- _Exercise instructions_
There is one span to output from the data below: the lines starting at the line with "[switch] (319, 1357)" and ending at the line with "Erstellt von der Agentur DYNSEO (159, 2552)". Output it exactly, ends included, nothing more.

- _Information_
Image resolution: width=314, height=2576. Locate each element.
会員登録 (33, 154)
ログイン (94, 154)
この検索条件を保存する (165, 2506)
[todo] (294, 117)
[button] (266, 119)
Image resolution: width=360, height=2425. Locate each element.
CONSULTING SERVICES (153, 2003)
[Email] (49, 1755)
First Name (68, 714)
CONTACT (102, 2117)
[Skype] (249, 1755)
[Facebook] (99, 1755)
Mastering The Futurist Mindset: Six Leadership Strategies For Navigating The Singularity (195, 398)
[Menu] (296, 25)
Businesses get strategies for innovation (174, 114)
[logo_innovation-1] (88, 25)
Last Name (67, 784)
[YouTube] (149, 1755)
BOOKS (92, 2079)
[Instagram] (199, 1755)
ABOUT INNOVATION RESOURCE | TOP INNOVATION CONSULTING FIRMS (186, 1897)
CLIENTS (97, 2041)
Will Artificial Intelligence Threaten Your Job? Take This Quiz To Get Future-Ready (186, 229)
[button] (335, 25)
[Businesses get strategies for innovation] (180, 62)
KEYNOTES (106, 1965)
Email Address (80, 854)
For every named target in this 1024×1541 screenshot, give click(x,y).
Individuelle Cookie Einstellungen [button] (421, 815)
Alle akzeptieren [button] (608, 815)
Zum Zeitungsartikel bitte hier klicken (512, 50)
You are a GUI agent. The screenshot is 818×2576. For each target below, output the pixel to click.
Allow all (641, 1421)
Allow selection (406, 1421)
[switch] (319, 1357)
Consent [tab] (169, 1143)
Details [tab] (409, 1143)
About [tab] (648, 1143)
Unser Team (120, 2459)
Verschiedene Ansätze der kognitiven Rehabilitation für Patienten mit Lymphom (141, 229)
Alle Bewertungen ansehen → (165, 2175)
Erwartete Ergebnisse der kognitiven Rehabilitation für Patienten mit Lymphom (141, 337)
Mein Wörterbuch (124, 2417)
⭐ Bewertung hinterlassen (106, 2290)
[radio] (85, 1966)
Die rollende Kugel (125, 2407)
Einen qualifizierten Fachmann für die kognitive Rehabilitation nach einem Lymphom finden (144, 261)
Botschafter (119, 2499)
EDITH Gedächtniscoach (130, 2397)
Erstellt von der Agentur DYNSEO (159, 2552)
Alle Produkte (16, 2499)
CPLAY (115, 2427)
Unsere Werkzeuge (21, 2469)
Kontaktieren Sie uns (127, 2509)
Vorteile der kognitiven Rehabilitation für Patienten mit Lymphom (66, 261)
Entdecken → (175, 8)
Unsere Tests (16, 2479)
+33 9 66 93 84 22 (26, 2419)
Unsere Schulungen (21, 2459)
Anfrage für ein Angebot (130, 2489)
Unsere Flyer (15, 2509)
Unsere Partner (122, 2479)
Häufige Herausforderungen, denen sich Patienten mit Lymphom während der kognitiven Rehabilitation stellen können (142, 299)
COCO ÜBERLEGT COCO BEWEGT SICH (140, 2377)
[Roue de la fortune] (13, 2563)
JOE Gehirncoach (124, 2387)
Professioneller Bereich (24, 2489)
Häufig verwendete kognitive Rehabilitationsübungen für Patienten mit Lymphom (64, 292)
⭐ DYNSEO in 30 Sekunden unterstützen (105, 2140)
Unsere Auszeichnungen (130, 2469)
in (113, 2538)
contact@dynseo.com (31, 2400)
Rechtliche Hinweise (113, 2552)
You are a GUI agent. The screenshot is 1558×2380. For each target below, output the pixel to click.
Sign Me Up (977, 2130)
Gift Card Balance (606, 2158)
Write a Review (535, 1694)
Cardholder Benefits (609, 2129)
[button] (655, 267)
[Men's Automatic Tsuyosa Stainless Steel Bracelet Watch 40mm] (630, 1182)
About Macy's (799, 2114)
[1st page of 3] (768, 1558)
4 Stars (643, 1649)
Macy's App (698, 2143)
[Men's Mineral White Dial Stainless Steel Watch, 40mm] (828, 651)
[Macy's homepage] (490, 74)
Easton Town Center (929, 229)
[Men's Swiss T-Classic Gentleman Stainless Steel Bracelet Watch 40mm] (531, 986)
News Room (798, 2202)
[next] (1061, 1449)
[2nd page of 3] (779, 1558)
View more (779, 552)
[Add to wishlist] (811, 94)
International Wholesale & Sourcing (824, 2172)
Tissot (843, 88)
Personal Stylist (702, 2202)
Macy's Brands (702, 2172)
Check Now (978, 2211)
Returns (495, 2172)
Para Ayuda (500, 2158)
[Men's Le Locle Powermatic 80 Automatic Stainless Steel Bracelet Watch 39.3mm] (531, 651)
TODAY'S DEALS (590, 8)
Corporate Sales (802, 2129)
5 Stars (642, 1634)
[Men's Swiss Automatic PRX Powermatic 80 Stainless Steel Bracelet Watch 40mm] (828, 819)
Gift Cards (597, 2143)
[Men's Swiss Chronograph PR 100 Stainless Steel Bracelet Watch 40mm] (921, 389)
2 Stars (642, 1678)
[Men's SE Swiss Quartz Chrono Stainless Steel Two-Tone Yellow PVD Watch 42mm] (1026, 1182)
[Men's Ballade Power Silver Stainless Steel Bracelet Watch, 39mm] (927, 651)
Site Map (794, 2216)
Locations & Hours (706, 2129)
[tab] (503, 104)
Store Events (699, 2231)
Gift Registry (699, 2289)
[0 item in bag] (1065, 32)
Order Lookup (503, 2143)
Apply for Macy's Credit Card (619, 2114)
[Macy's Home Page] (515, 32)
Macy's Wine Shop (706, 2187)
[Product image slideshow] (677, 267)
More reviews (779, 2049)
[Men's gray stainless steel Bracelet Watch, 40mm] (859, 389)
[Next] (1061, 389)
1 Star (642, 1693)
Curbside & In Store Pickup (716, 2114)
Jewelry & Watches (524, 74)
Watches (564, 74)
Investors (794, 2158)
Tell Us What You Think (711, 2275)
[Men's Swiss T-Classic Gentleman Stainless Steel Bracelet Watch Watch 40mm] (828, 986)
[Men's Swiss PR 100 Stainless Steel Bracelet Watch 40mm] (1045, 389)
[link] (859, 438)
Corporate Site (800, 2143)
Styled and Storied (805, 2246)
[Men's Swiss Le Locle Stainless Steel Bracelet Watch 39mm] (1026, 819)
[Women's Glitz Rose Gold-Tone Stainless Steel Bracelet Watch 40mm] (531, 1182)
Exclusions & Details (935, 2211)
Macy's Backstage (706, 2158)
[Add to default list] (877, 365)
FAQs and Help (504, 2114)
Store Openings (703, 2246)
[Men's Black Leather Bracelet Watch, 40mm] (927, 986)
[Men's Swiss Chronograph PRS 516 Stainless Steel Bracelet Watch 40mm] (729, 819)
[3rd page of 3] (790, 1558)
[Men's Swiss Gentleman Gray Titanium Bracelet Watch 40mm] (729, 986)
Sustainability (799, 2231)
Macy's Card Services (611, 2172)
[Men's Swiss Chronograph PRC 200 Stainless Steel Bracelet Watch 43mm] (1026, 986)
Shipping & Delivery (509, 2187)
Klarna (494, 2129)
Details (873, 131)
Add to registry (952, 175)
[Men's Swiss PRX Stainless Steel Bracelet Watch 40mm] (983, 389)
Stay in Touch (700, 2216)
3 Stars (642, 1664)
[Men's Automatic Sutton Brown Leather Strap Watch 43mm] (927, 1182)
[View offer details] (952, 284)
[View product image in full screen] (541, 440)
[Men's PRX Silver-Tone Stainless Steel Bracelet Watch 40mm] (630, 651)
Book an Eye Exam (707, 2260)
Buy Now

- _Result_
[switch] (319, 1357)
Consent [tab] (169, 1143)
Details [tab] (409, 1143)
About [tab] (648, 1143)
Unser Team (120, 2459)
Verschiedene Ansätze der kognitiven Rehabilitation für Patienten mit Lymphom (141, 229)
Alle Bewertungen ansehen → (165, 2175)
Erwartete Ergebnisse der kognitiven Rehabilitation für Patienten mit Lymphom (141, 337)
Mein Wörterbuch (124, 2417)
⭐ Bewertung hinterlassen (106, 2290)
[radio] (85, 1966)
Die rollende Kugel (125, 2407)
Einen qualifizierten Fachmann für die kognitive Rehabilitation nach einem Lymphom finden (144, 261)
Botschafter (119, 2499)
EDITH Gedächtniscoach (130, 2397)
Erstellt von der Agentur DYNSEO (159, 2552)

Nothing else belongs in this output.